Is Progress Real?

Against the panorama of nations, morals, and religions rising and failing, the idea of progress finds itself in dubious shape.  History presents a strong argument that progress is only the vain and traditional boast of each "modern" generation.

Since man is a moment in astronomic time, a transient guest of the earth, a spore of his species, a scion of his race, a composite of body, character, and mind, a member of a family and a community, a believer or doubter of faith, a unit in an economy, perhaps a citizen in a state or a soldier in an army, we may ask what history has to say about the nature, conduct and future prospects of man.

Acknowledging no substantial change in man's nature during historic times, all technological advances will have to be written off as merely new means of achieving old ends - the acquisition of goods, the pursuit of one sex by the other (or the same), the overcoming of competition, the fighting of wars.  One of the discouraging discoveries attributable to mankind over the past two centuries is that science is neutral:  it will kill for us as readily as it will heal, and will destroy for us more readily than it can build.  "Knowledge is power," the proud motto of Francis Bacon in 1597, now seems so inadequate.

We can be forgiven the feelings that the Middle Ages and the Renaissance, which stressed mythology and art rather than science and power, may have been wiser than we, who repeatedly enlarge our instrumentalities without improving our purposes.  Our progress in science and technique has involved some tincture of evil with good.  Our comforts and conveniences may have weakened our physical stamina and our moral fiber.  We have immensely developed our means of communicating and traveling, but some of us use them to facilitate crime and to kill our fellow men or ourselves.  We double, triple, centuple our speed, but we shatter our nerves in the process, and we are the same trousered apes at two thousand miles an hour as when we had legs.  We have multiplied a thousand times our ability to learn and report the events of the day and the planet, but at times we envy our ancestors, whose peace was only gently disturbed by the news of their village.  We have laudably bettered the conditions of life for the skilled workingmen and middle class, but we have allowed our cities to fester with dark ghettos and slimy slums.

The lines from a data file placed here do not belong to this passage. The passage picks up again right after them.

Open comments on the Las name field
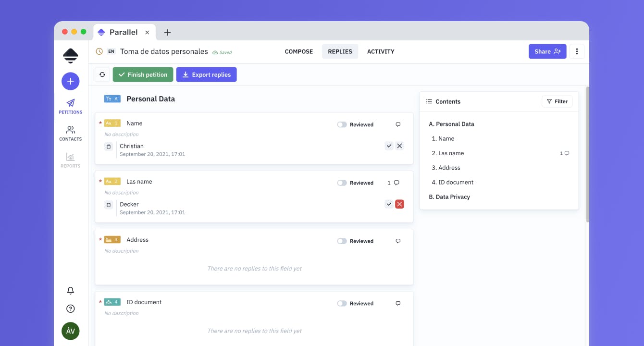The image size is (644, 346). 394,183
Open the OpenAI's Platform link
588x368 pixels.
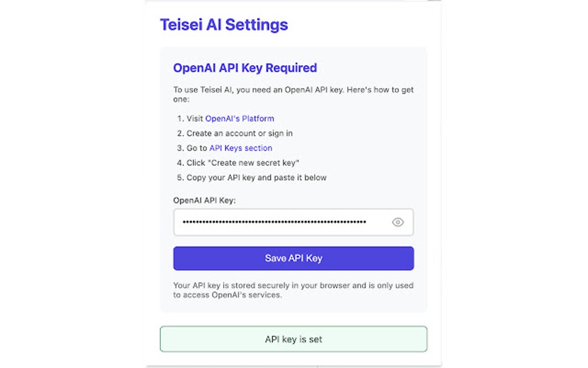coord(240,118)
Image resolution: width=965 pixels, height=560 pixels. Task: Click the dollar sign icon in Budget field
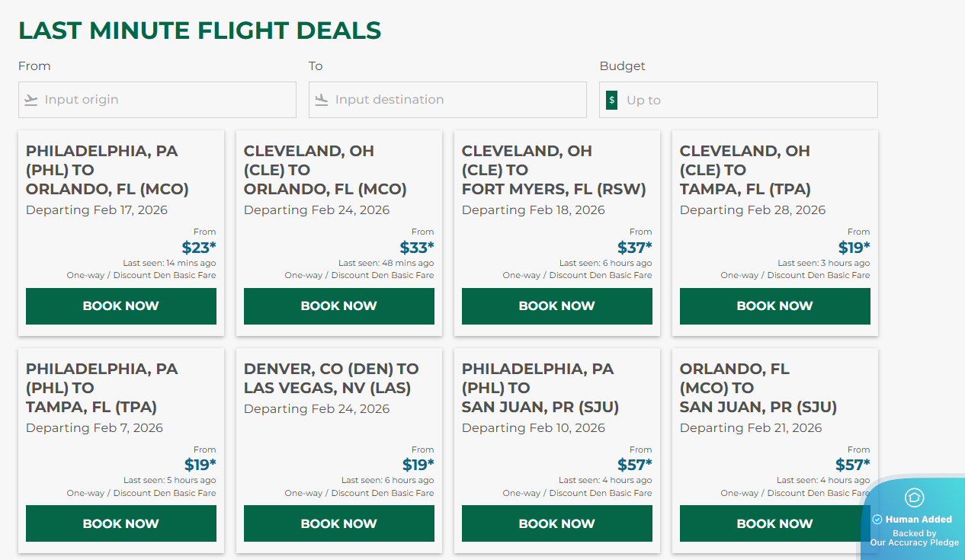coord(612,100)
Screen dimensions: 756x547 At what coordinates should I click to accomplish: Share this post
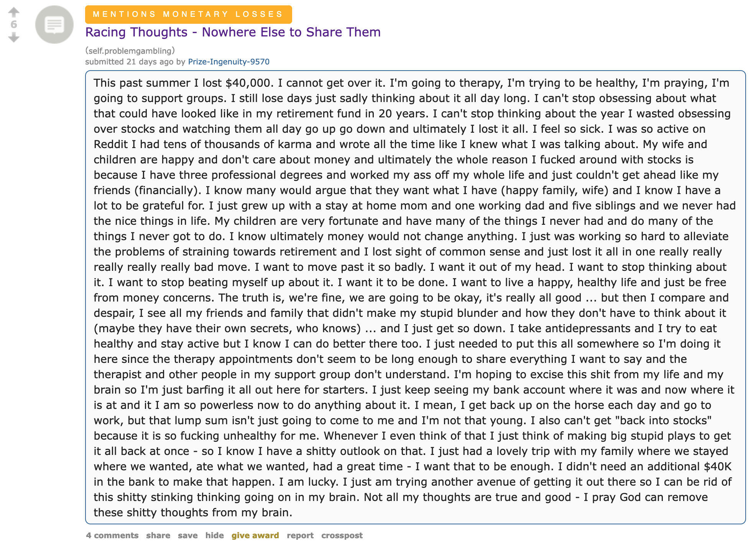coord(158,535)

History is so indifferently rich that a case for almost any conclusion from it can be made by a selection of instances.  Choosing our evidence with a brighter bias, we might evolve some more comforting reflections.  But perhaps we should first define what progress means to us.  If it means increase in happiness its case is lost almost at first sight.  Our capacity for fretting is endless, and no matter of how many difficulties we surmount, how many ideals we realize, we shall always find an excuse for being magnificently miserable; there is stealthy pleasure in rejecting mankind or the universe as unworthy of our approval.  It seems silly to define progress in terms that would make the average child a higher, more advanced product of life than the adult or the sage - for certainly the child is the happiest of the three.

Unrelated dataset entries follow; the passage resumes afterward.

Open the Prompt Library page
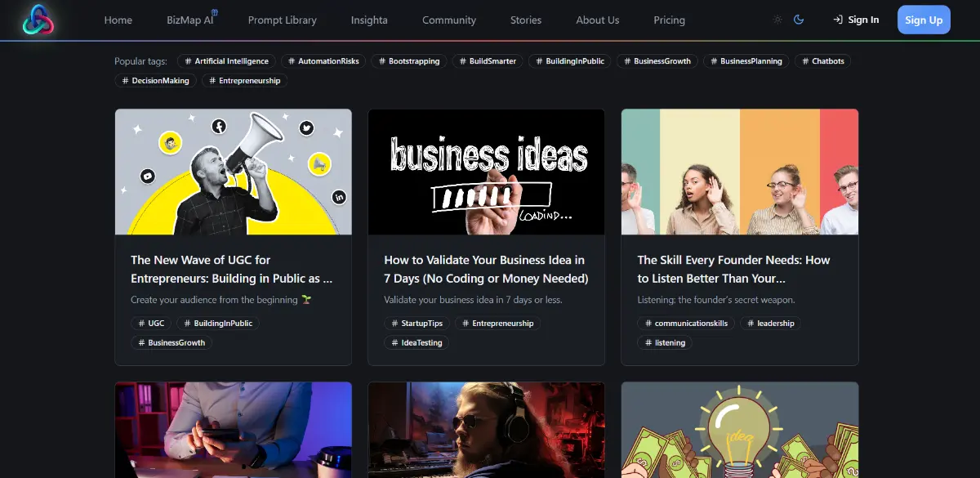This screenshot has width=980, height=478. 283,20
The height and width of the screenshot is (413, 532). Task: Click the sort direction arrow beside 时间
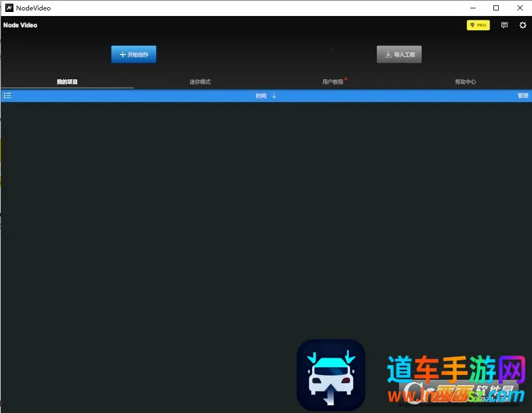(x=274, y=96)
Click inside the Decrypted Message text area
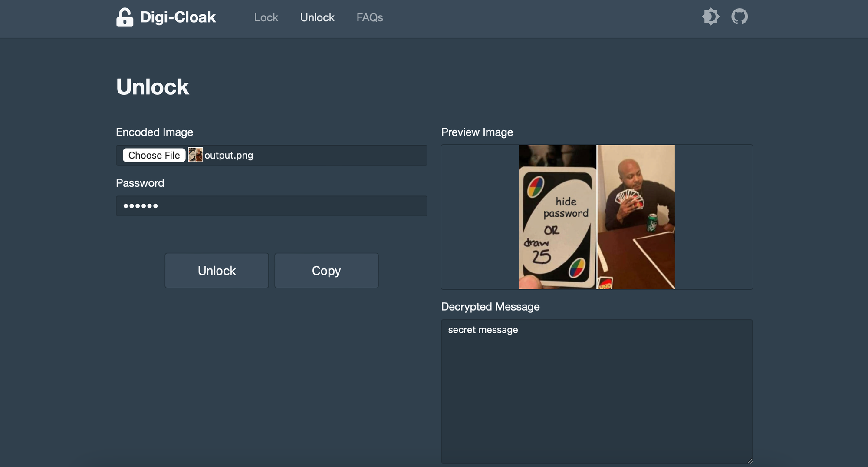This screenshot has height=467, width=868. [x=596, y=391]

We must not demand of progress that it should be continuous or universal.  Obviously, there are retrogressions, just as there a periods of failure, fatigue, and rest in a developing individual; if the present stage is an advance in control of the environment, progress is real.  We may presume that at almost any time in history some nations were / are progressing and some are declining as China progresses and the USA loses ground today.  The same nation may be progressing in one field of human activity and retrogressing in another as the evidence of history and nation-states strongly supports.

Our real problem is whether the average man has increased his ability to control the conditions of his life.  If we take a long-range view and compare our modern existence, precarious, chaotic, and murderous as it is, with the ignorance, superstition, violence, and disease of primitive peoples, we do not come off quite forlorn.  The lowliest strata in civilized states may still differ only slightly from barbarians, but above those levels thousand, millions have reached mental and moral levels rarely found among primitive men.

We should not be greatly disturbed by the probability that our civilization will die like any other.  Perhaps it is desirable that life should take fresh forms, that new civilizations and centers should have their turn.

Great civilizations do not entirely die.  Some precious achievements have survived all the vicissitudes of rising and falling states:  the making of fire and light, of the wheel and other basic tools; language, writing, art, and song; agriculture, the family, the parental care; social organization, morality, and charity; and the use of teaching to transmit the lore of the family and the race.  These are the elements of civilization, and they have been tenaciously maintained through the perilous passage from one civilization to the next.  They are the connective tissue of human history.

If one is fortunate they will, before they die, gather up as much as possible of their civilized heritage and transmit it to their children.  And to their final breathe they will be grateful for this inexhaustible legacy, knowing that it is our nourishing mother and our lasting life.